PROVIDED MATERIAL section start

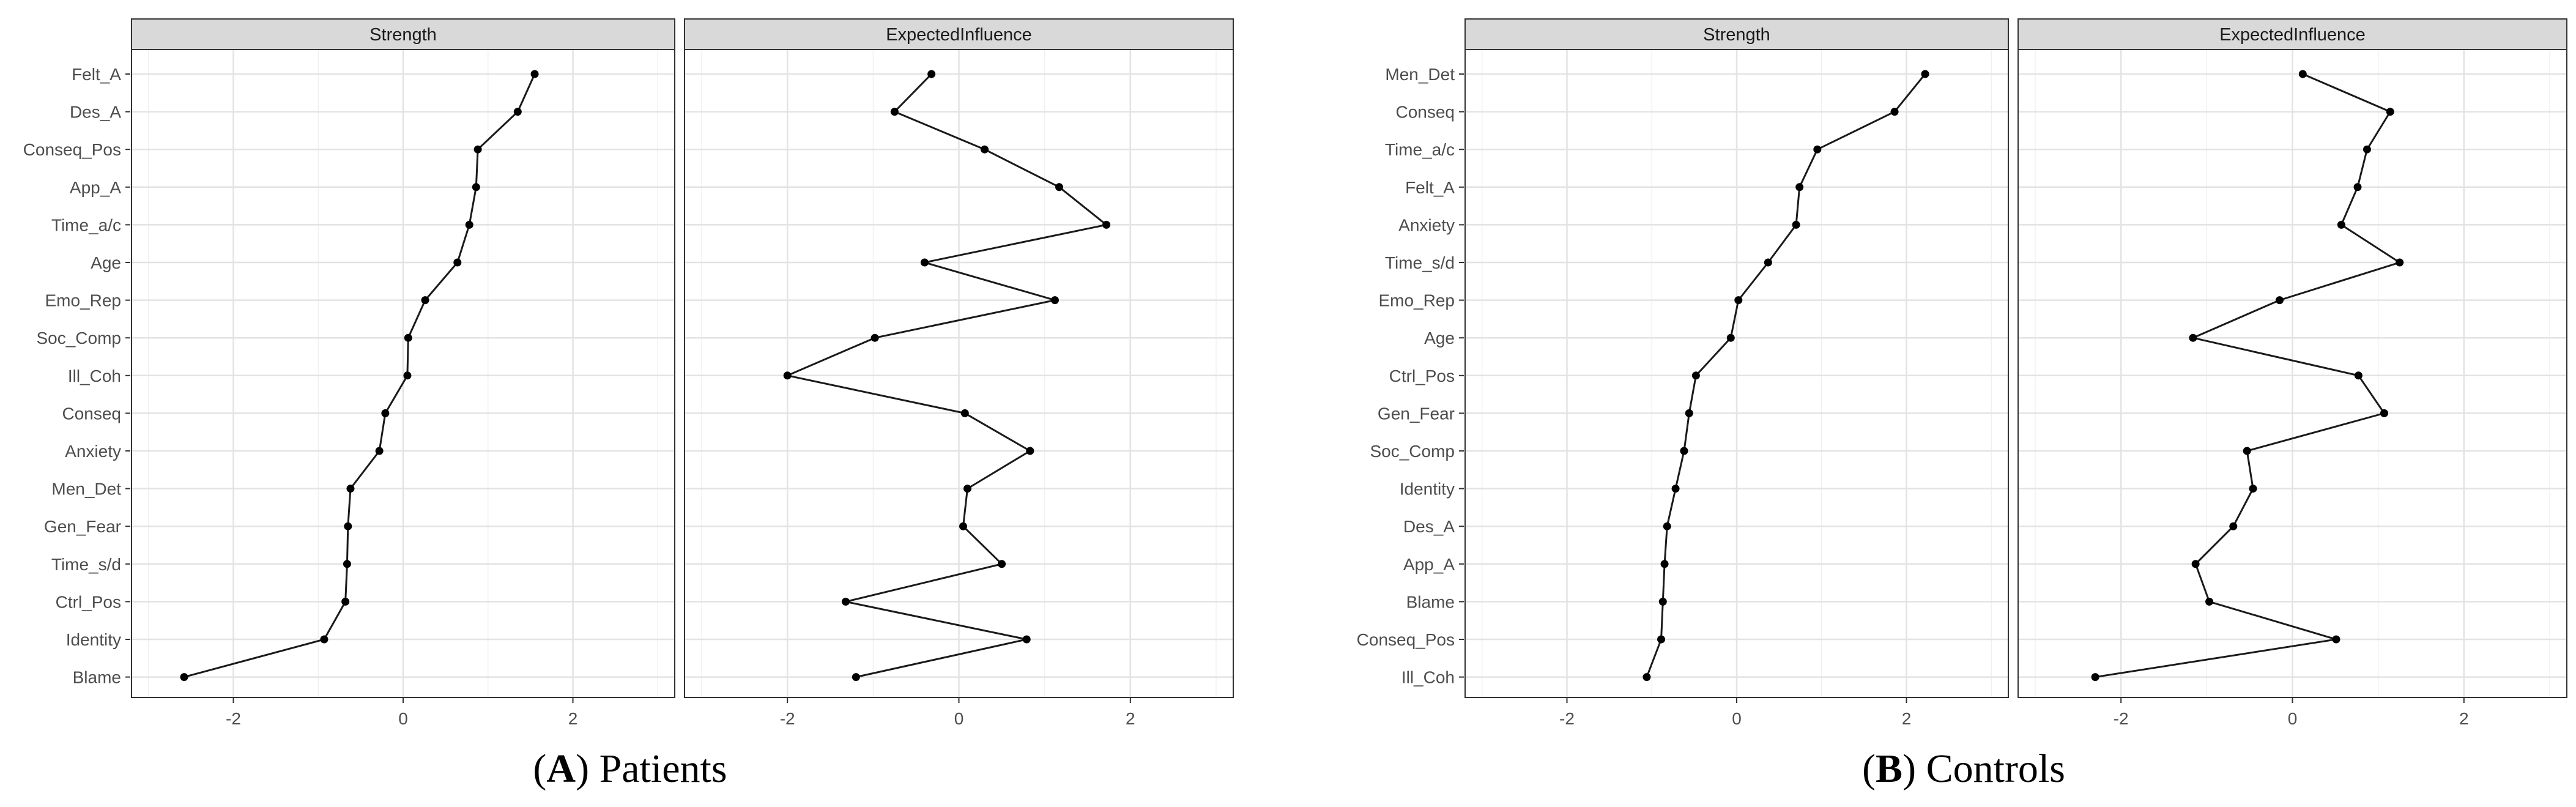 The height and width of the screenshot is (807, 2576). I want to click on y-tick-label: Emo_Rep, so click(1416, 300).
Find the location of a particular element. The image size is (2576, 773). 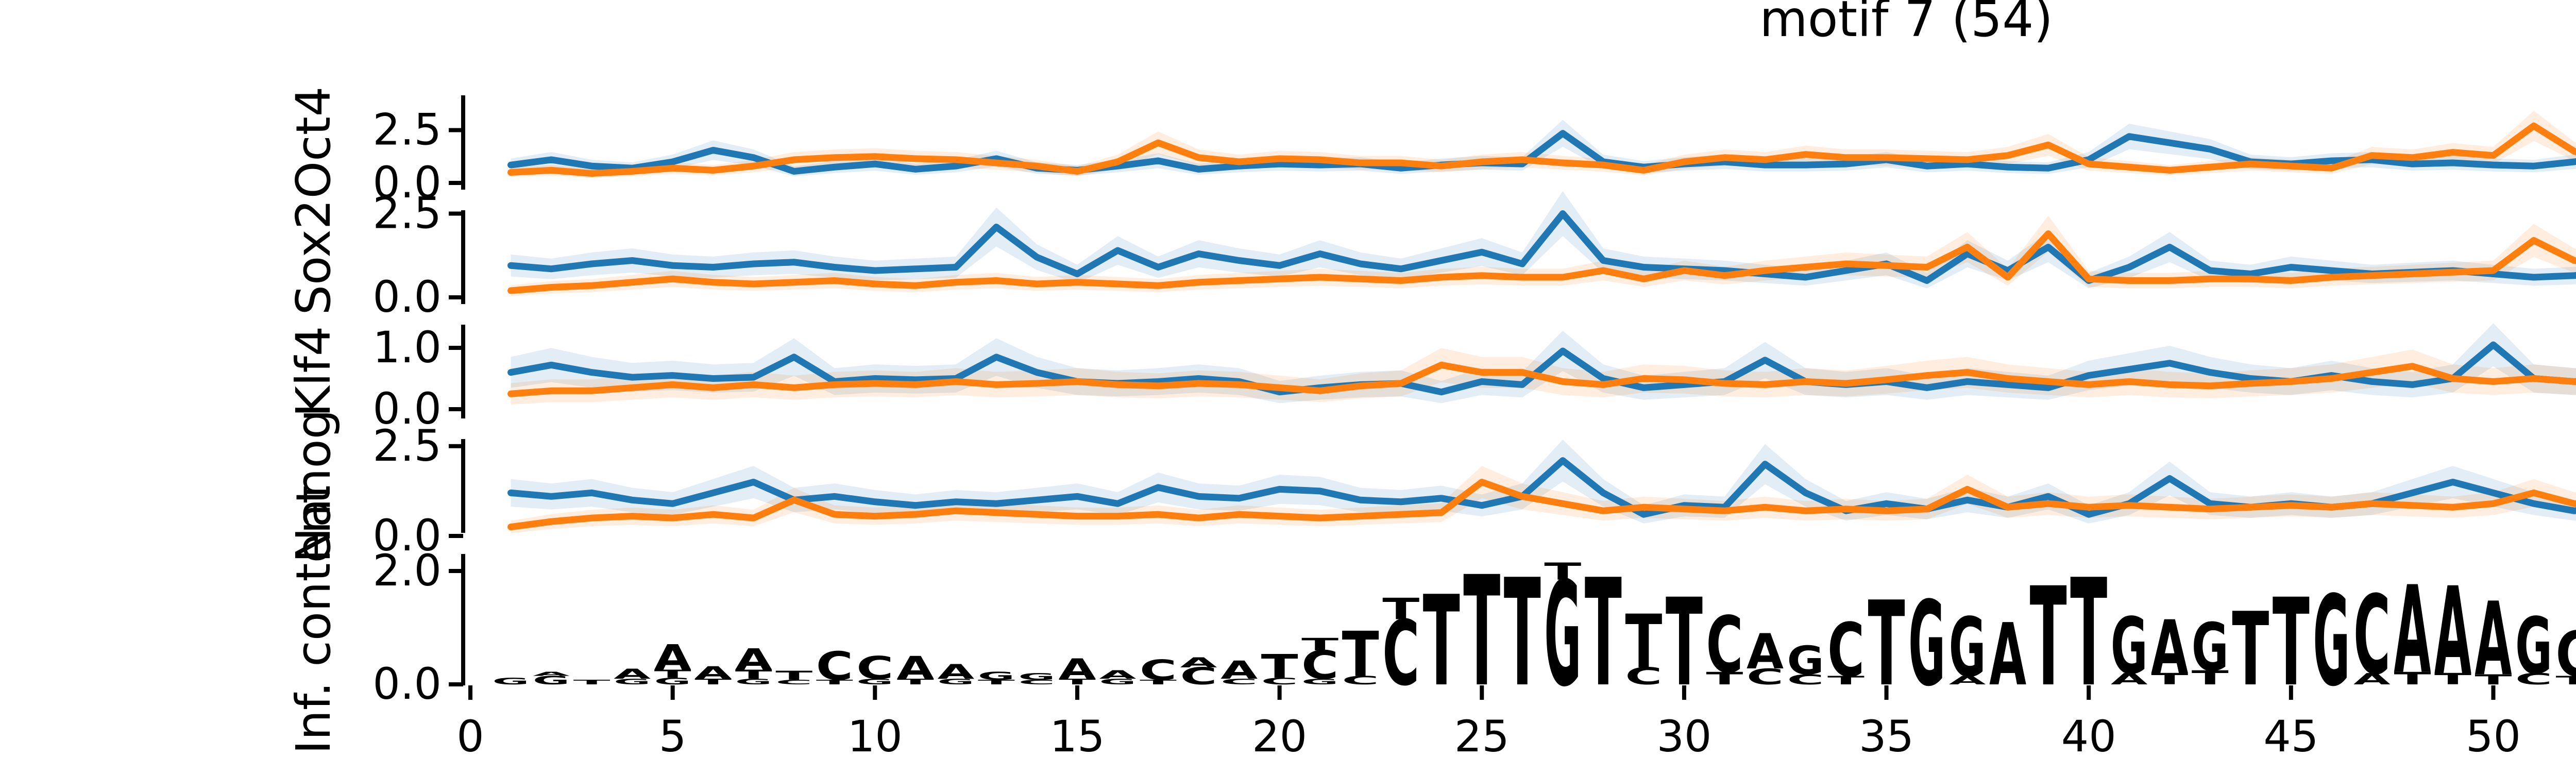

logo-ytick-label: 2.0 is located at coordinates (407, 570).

PROVIDED MATERIAL section end
PROVIDED MATERIAL section start

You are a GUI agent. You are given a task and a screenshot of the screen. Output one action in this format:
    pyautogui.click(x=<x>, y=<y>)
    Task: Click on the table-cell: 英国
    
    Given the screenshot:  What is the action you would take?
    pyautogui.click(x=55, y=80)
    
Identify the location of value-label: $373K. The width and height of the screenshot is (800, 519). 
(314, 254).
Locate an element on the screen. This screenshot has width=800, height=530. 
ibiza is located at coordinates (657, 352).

PROVIDED MATERIAL section end

WORK INSTRUCTIONS: Reproduce the material word for word, starting with the line containing "Locate an element" and continuing through the line containing "ibiza is located at coordinates (657, 352).".

WORKED SOLUTION:
Locate an element on the screen. This screenshot has width=800, height=530. 
ibiza is located at coordinates (657, 352).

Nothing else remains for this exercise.